City Link, a Coventry, United Kingdom-based courier company, has announced that it will lay off 2,356 employees currently working for the organization.
"It is with regret that we have to announce substantial redundancies at City Link Limited, which ceased accepting new parcels on 24 December 2014," City Link administrator Hunter Kelly told BBC News.
"The company endured substantial losses, which ultimately became too great for it to continue as a going concern, and City Link Limited entered administration following an unsuccessful sale process."
Although the company was offered a bid for its purchase, administrators have claimed the potential buyer "offered no money up front and significantly undervalued the assets to be acquired," the website also reports.
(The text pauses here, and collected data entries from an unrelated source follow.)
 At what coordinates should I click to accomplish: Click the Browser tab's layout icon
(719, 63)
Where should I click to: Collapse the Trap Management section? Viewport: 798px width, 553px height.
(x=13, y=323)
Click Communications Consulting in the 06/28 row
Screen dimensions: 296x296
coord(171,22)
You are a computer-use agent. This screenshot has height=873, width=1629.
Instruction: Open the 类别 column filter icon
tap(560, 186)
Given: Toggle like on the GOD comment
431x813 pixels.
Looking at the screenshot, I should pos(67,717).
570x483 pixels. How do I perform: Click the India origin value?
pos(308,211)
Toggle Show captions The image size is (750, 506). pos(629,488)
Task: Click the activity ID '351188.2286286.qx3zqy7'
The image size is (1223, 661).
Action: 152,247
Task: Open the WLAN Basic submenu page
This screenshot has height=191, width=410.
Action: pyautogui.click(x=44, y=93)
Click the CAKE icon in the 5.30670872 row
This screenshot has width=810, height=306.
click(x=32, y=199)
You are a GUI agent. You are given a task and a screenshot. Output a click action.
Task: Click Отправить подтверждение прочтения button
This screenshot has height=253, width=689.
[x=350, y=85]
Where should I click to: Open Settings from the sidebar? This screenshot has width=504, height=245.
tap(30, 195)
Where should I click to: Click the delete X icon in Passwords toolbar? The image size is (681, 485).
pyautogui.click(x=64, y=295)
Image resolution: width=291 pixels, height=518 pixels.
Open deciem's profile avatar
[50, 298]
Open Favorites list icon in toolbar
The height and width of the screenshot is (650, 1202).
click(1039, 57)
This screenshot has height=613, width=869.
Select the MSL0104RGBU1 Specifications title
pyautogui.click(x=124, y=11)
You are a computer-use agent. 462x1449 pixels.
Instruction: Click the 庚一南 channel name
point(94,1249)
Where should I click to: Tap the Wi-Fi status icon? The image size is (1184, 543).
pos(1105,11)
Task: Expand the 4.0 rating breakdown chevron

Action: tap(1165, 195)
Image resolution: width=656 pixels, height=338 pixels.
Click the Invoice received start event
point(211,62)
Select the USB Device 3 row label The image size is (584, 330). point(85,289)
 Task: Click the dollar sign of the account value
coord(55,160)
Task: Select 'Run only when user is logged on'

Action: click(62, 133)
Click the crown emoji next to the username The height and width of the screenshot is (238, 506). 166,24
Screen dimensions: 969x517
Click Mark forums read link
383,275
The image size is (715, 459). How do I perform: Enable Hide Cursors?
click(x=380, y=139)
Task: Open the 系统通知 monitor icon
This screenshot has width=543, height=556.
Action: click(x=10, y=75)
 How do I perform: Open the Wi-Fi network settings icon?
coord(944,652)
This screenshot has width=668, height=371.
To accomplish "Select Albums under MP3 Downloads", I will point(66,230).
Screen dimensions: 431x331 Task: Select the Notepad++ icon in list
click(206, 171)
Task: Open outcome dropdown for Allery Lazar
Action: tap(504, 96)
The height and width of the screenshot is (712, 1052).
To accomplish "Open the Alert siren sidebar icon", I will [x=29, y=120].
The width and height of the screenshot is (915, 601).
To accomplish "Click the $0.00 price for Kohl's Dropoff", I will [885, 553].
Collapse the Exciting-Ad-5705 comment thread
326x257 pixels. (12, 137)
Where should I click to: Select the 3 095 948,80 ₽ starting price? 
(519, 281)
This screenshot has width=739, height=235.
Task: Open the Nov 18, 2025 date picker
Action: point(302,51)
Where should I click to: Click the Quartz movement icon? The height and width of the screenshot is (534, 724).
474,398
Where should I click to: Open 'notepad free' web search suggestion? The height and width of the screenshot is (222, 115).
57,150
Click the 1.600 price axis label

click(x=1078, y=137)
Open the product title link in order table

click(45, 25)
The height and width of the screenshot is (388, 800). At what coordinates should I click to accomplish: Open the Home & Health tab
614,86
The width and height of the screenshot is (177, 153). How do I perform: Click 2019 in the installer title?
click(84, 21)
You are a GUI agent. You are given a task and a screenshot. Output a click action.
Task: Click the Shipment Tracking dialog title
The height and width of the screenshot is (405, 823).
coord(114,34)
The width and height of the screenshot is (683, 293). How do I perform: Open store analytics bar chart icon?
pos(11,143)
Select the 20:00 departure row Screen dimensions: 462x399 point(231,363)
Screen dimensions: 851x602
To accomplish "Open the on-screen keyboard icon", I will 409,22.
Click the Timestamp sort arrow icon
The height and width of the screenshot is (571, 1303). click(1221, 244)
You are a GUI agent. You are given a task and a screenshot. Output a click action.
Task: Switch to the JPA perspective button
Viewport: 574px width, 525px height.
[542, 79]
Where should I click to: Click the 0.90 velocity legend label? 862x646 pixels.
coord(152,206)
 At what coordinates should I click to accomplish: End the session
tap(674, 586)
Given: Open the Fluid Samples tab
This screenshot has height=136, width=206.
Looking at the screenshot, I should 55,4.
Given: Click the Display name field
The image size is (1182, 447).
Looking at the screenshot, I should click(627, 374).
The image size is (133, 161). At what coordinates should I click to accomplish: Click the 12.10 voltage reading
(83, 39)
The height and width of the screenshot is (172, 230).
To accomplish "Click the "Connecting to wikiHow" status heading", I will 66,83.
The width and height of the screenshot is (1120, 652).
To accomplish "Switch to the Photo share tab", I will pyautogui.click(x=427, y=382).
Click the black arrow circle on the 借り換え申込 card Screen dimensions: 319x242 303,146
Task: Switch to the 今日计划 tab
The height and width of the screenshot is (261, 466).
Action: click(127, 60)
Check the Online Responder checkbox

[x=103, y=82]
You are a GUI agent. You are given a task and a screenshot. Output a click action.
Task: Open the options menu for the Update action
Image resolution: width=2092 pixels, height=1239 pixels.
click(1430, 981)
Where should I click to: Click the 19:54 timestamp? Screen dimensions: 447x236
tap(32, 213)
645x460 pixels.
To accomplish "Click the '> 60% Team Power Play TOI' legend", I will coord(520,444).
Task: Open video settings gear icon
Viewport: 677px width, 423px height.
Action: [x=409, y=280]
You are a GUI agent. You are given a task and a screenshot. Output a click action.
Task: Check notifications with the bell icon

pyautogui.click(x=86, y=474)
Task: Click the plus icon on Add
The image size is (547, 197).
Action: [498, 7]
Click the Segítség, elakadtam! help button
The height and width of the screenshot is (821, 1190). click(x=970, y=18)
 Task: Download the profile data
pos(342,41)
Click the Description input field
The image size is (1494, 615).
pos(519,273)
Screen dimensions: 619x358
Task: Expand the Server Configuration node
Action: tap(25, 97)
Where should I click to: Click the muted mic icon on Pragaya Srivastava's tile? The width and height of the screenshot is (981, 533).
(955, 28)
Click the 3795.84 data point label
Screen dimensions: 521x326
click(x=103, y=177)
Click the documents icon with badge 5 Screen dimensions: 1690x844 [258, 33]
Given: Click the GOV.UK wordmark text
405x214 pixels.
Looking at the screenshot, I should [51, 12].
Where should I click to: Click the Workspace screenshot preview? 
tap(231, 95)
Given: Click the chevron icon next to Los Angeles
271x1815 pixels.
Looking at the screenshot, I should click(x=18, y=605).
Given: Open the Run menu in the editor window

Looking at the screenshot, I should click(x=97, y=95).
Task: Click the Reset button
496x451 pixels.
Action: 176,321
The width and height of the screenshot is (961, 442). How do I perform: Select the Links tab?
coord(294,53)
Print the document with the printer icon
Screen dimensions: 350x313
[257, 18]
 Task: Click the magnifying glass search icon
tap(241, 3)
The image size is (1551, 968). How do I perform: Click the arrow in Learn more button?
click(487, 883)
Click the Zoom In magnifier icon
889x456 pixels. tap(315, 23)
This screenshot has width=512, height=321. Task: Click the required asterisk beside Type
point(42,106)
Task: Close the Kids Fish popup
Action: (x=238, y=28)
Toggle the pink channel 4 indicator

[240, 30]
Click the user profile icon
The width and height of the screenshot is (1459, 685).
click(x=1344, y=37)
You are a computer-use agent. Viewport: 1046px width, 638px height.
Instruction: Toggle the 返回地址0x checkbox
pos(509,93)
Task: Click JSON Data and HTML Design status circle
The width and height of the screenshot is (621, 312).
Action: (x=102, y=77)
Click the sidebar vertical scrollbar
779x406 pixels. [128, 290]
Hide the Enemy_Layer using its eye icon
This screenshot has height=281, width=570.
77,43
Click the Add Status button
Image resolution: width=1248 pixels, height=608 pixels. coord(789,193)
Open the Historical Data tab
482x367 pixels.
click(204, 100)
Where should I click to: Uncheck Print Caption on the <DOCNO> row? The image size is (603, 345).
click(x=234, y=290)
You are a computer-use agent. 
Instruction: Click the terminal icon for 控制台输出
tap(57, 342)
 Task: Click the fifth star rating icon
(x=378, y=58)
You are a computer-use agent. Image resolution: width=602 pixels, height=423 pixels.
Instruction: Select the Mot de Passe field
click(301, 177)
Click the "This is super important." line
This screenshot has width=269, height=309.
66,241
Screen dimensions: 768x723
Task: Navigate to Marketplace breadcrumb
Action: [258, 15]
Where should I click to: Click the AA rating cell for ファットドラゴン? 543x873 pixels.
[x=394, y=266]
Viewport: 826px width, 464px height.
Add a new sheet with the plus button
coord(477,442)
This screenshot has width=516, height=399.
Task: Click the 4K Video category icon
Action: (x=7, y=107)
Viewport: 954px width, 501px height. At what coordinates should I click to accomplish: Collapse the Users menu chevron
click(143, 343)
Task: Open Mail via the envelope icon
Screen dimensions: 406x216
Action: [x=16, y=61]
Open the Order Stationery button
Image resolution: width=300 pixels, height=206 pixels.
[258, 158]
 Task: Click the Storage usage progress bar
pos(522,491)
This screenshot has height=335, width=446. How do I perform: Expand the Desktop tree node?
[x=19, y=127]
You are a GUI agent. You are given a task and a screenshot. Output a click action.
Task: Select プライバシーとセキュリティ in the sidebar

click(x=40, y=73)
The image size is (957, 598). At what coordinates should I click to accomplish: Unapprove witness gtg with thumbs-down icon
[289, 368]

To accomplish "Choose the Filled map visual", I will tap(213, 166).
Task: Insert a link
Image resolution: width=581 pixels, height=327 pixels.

The decline of the courier company has particularly affected the 370 employees who will continue working there and will be managing the parcels that remain in storage units. Many have also criticized City Link's collapse, citing bad management and worrisome of the unforeseen consequences it may bring about.
Ernst & Young has been appointed as the administrator company.
"Pulling the plug on any efforts to save City Link is a disgraceful and cynical betrayal that will wreck the lives of our members, many of whom are owed thousands of pounds," RMT union leader Mick Cash said, according to BBC News.
"Those responsible will slink away with their own resources ring fenced and leaving the taxpayer to pick up the redundancy tab.
City Link offered next-day service in and around the Coventry section of the United Kingdom and was founded in 1969.